CALABRIA. Nel bilancio della Giunta nessun fondo per l'Ufficio del Garante per l'infanzia
Il Garante per l’Infanzia e l’Adolescenza della Regione Calabria, Antonio Marziale, ha scritto ai Presidenti della Giunta e del Consiglio regionale, ai Consiglieri ed Assessori regionali, ai Presidenti dei Tribunali per i Minorenni di Catanzaro e Reggio. “Anche quest’anno, - scrive - nelle previsioni di bilancio della Regione Calabria, all’Ufficio del Garante per l’Infanzia e l’Adolescenza non è stato destinato nemmeno un euro. Eppure, è un Ufficio che funziona, lavora e costituisce un punto di riferimento per famiglie e bambini in difficoltà. I risultati ottenuti sono sotto gli occhi di tutti, tranne di quei consiglieri regionali (ben 12!) presenti ad una recente seduta del Consiglio regionale, ai quali è stata consegnata copia della Relazione Annuale, rientrata però all’Ufficio del Garante addirittura in busta chiusa. Ecco la considerazione che si ha dell’Istituzione che rappresento, ma soprattutto dei problemi che essa espone e dei quali gli eletti dal popolo hanno il dovere di prendere contezza.
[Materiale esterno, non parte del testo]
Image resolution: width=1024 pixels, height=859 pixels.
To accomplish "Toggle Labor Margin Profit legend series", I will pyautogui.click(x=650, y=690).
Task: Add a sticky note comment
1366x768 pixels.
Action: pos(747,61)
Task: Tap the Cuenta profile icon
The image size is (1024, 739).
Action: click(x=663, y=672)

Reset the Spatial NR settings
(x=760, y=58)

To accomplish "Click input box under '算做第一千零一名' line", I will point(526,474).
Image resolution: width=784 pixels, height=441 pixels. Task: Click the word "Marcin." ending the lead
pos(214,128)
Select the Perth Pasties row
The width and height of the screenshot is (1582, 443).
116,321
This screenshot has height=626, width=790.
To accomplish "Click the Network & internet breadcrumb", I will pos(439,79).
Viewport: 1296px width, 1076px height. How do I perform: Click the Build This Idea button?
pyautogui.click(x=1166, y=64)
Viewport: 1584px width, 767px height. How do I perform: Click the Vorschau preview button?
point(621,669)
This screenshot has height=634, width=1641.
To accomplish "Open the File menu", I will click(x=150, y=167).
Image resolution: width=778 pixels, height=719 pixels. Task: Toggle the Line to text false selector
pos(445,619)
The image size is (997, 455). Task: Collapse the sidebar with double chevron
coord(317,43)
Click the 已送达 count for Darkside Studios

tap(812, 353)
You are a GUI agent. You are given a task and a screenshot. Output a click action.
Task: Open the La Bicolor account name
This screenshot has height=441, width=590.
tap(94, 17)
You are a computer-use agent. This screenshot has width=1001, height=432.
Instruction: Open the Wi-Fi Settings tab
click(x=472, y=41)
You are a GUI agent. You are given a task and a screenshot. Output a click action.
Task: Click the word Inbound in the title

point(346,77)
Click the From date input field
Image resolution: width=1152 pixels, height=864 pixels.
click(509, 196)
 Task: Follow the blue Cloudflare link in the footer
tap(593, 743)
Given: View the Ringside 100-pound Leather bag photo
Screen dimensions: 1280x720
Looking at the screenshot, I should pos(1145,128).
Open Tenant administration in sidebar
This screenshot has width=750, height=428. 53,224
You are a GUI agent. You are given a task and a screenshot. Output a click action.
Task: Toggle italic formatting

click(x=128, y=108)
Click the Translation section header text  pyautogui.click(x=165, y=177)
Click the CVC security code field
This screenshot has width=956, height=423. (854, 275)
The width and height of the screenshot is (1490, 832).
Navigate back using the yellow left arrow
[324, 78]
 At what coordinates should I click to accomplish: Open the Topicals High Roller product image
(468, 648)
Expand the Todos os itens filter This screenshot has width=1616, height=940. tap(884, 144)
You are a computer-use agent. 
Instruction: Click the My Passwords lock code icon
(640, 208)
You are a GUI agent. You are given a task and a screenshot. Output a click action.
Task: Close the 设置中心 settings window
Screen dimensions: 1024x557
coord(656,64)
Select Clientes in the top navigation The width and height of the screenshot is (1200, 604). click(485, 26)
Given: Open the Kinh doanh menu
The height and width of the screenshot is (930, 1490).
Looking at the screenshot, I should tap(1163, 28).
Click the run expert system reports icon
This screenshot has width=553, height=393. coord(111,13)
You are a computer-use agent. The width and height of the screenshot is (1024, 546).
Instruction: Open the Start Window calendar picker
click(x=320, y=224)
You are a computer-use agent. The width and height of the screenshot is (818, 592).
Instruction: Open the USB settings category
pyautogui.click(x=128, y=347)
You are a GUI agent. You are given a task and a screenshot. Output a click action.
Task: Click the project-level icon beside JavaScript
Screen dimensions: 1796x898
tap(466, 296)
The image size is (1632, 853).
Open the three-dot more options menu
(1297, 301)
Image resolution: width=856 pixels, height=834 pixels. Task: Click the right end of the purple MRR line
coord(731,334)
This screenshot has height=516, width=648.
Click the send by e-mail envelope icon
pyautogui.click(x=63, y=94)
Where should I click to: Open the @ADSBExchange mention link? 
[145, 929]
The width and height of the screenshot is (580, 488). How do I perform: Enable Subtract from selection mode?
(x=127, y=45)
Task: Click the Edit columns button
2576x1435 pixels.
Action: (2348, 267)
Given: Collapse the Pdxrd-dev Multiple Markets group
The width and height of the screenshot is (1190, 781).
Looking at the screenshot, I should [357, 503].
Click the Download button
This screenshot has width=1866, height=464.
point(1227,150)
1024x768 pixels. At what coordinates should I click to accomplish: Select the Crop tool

Il consiglio regionale - prosegue - è stato puntuale nell’assegnare i 15mila Euro previsti, mentre la Giunta non ha contemplato una voce di capitolato dedicata. Lo scorso anno abbiamo goduto di 100mila euro destinatici dal Welfare, trasmessi sul conto del Garante alla vigilia di Natale dopo mesi e mesi di questua, sballottati da un ufficio ad un altro, da un referente ad un altro in un ingorgo burocratico disorientante ed umiliante”. ”Quest’anno - continua - stessa trafila, ma dalla struttura dell’Assessore Federica Roccisano abbiamo appreso che ‘in extrema ratio’ il finanziamento ci verrà (forse) assegnato, ma sarebbe meglio che la Giunta dedicasse una voce di bilancio direttamente dedicata all’Ufficio del Garante ‘perché l’assessorato deve adempiere ad urgenze’.